YOUR ASSIGNMENT:
What do the entries below say? Restate them word for word.

(Pixel coordinate grounding data)
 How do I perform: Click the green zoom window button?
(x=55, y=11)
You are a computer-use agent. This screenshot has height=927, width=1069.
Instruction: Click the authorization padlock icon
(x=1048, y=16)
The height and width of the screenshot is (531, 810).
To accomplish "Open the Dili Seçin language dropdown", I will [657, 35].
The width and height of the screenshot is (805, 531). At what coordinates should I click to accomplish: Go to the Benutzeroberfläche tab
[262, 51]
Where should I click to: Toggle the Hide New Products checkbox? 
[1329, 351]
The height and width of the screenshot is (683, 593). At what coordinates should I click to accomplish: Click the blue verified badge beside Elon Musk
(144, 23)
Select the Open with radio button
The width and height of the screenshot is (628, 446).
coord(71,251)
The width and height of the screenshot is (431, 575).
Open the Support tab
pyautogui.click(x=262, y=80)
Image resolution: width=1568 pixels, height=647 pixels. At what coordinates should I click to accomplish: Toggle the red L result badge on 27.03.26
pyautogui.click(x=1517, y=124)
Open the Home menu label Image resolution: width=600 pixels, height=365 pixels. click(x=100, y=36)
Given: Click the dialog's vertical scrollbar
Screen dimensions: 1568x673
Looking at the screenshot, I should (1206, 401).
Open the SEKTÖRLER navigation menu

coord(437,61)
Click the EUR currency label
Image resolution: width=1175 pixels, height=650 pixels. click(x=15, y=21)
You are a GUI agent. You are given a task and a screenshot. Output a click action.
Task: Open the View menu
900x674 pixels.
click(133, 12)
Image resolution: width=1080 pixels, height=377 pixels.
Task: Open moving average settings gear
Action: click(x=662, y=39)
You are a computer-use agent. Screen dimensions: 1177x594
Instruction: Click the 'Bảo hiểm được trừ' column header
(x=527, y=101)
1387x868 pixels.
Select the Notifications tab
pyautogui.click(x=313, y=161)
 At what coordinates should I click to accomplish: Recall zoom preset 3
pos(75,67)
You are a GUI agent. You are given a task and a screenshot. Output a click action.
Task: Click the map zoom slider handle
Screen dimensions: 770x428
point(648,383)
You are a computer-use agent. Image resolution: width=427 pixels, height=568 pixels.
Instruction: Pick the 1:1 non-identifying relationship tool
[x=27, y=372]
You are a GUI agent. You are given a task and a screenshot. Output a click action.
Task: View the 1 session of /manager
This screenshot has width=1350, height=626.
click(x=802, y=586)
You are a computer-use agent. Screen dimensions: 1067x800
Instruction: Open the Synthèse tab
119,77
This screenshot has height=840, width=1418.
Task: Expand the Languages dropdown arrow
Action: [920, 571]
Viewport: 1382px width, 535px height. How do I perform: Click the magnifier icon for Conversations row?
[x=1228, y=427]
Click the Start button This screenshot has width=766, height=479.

RESPONSE FOR THIS EXERCISE:
 How do I perform: Click the green zoom window button?
(x=55, y=11)
You are a computer-use agent. This screenshot has height=927, width=1069.
Instruction: Click the authorization padlock icon
(x=1048, y=16)
The height and width of the screenshot is (531, 810).
To accomplish "Open the Dili Seçin language dropdown", I will [657, 35].
The width and height of the screenshot is (805, 531). At what coordinates should I click to accomplish: Go to the Benutzeroberfläche tab
[262, 51]
Where should I click to: Toggle the Hide New Products checkbox? 
[1329, 351]
The height and width of the screenshot is (683, 593). At what coordinates should I click to accomplish: Click the blue verified badge beside Elon Musk
(144, 23)
Select the Open with radio button
The width and height of the screenshot is (628, 446).
coord(71,251)
The width and height of the screenshot is (431, 575).
Open the Support tab
pyautogui.click(x=262, y=80)
Image resolution: width=1568 pixels, height=647 pixels. At what coordinates should I click to accomplish: Toggle the red L result badge on 27.03.26
pyautogui.click(x=1517, y=124)
Open the Home menu label Image resolution: width=600 pixels, height=365 pixels. click(x=100, y=36)
Given: Click the dialog's vertical scrollbar
Screen dimensions: 1568x673
Looking at the screenshot, I should (1206, 401).
Open the SEKTÖRLER navigation menu

coord(437,61)
Click the EUR currency label
Image resolution: width=1175 pixels, height=650 pixels. click(x=15, y=21)
You are a GUI agent. You are given a task and a screenshot. Output a click action.
Task: Open the View menu
900x674 pixels.
click(133, 12)
Image resolution: width=1080 pixels, height=377 pixels.
Task: Open moving average settings gear
Action: click(x=662, y=39)
You are a computer-use agent. Screen dimensions: 1177x594
Instruction: Click the 'Bảo hiểm được trừ' column header
(x=527, y=101)
1387x868 pixels.
Select the Notifications tab
pyautogui.click(x=313, y=161)
 At what coordinates should I click to accomplish: Recall zoom preset 3
pos(75,67)
You are a GUI agent. You are given a task and a screenshot. Output a click action.
Task: Click the map zoom slider handle
Screen dimensions: 770x428
point(648,383)
You are a computer-use agent. Image resolution: width=427 pixels, height=568 pixels.
Instruction: Pick the 1:1 non-identifying relationship tool
[x=27, y=372]
You are a GUI agent. You are given a task and a screenshot. Output a click action.
Task: View the 1 session of /manager
This screenshot has width=1350, height=626.
click(x=802, y=586)
You are a computer-use agent. Screen dimensions: 1067x800
Instruction: Open the Synthèse tab
119,77
This screenshot has height=840, width=1418.
Task: Expand the Languages dropdown arrow
Action: [920, 571]
Viewport: 1382px width, 535px height. How do I perform: Click the magnifier icon for Conversations row?
[x=1228, y=427]
Click the Start button This screenshot has width=766, height=479.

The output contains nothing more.